Trump briefly changed his mind on who ICE should kick out of the country after getting a phone call from Agriculture Secretary Brooke Rollins, according to Axios.

Speaking at the White House on June 12, Trump said, “We can’t take farmers and take all their people and send them back because they don’t have maybe what they’re supposed to have, maybe not.”

Rollins reportedly went over Deputy Chief of Staff Stephen Miller and Homeland Security Secretary Kristi Noem to speak with the president. Axios reported the pair were angry over Rollins’ actions.

In response, Noem and Miller went to the president to change his mind.
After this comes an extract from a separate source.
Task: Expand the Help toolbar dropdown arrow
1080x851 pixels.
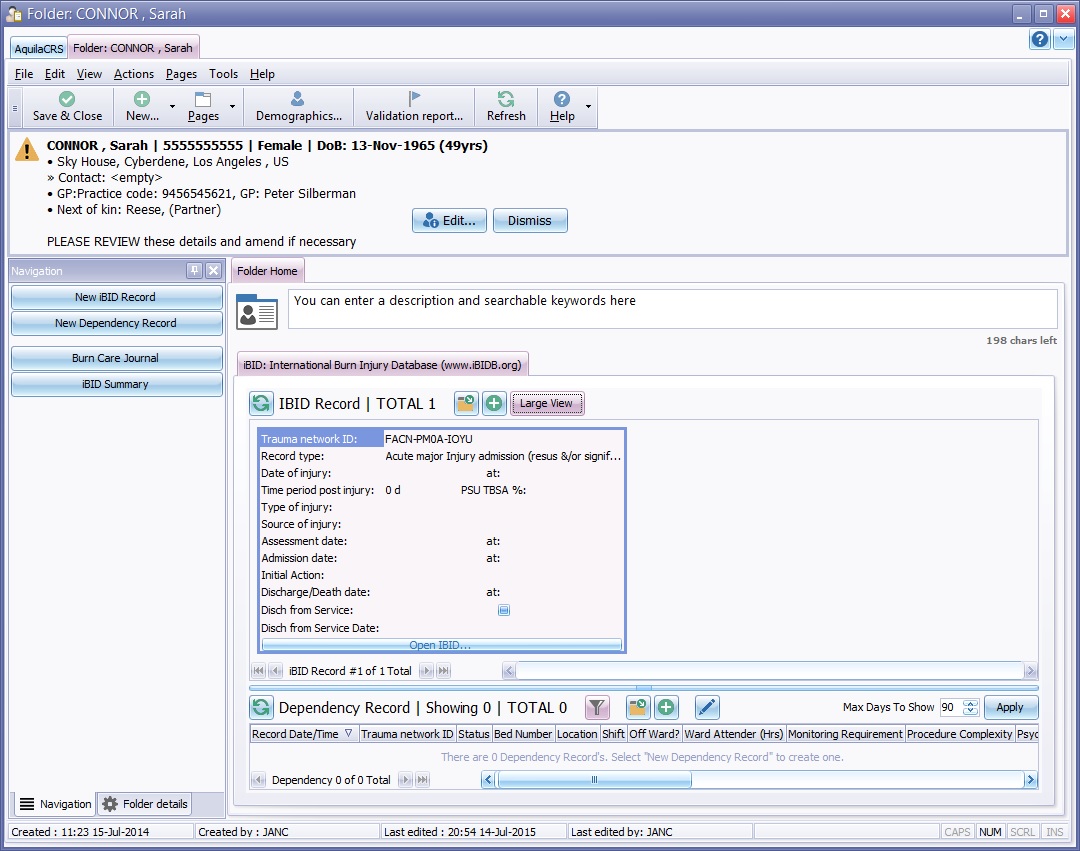Action: tap(588, 107)
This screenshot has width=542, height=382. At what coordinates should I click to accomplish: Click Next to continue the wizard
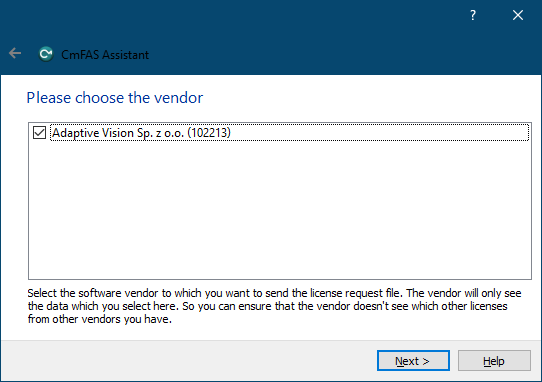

The policy was switched to meet their position and raids on those sectors resumed, reported CBS News.

ICE agents stand outside a Newark detention facility
ICE agents stand outside a Newark detention facility (Getty Images)

On Sunday, Trump also announced the administration would target U.S. metropolitan areas, particularly “sanctuary cities.”

“ICE Officers are herewith ordered, by notice of this TRUTH, to do all in their power to achieve the very important goal of delivering the single largest Mass Deportation Program in History,” the president wrote on the social media platform.

Tricia McLaughlin, a spokesperson for the Department of Homeland Security, doubled down on the president’s remarks, saying, “There has not been a change in our posture.”

Another senior administration official told Axios the president “doesn’t need to hear from Conrad Hilton to know about the hotel business,” he said. “He has his own resort.”

Almost six months since Trump’s inauguration, President Barack Obama still holds the record for deporting the most amount of migrants. His administration deported 438,421 people in 2013.

To break Obama’s record, Trump would need to double the current number of people his administration is deporting, but it’s unclear if that could be done. Trump briefly changed his tune on deportations last week.

At the end of April, the administration said it had deported about 139,000 migrants.